Electrical equipment producers have called for radical change to the WEEE recycling system.
The Joint Trade Associations, which includes eight associations in the electrotechnical sector - and four producer owned compliance schemes - said it represented more than 90% of WEEE producers and sought “to achieve the common goal of introducing a fairer WEEE system for all stakeholders in the UK”.
Its comments came as the Government consults on the recast of WEEE regulations.
Samsung Electronics UK head of sustainability Kevin Considine said: “The Government’s consultation presents the UK with a fantastic opportunity to move to an equitable system allowing maximum freedom and choice for all stakeholders; encourage those collecting WEEE with a net value to collect more and retain more income from properly treated WEEE; and, for the first time, create a system with competition and choice at all levels.”
He said of the options for takeback or matching systems would “provide stakeholders with a fair and properly funded system, allowing legitimate commercial operation, true costs to be borne, and WEEE to be properly treated and audited”.
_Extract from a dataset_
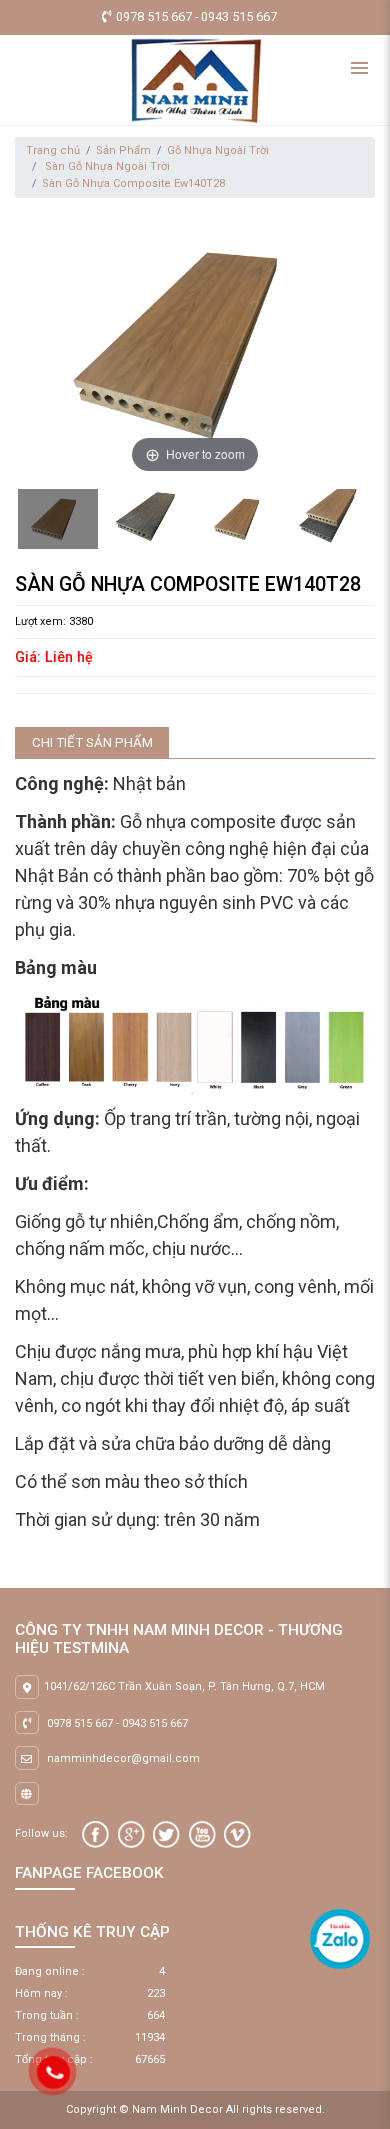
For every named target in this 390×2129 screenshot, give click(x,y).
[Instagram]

Mark Dempsey, European waste policy adviser to Hewlett-Packard said the consultation and its accompanying impact assessment “underline the excessive costs and lack of audit for WEEE that result from the evidence trading system”.
Toshiba’s environmental affairs manager Tom Nickson said the current system offered “no incentive for a PCS to offer a lower price to attract new members even where it has surplus WEEE, since it can always sell surplus evidence to deficit PCSs who must buy at the given price to meet obligations or face criminal sanctions”.
The compliance scheme members of the Joint Trade Associations are B2B Compliance, ERP UK, Recolight, and REPIC.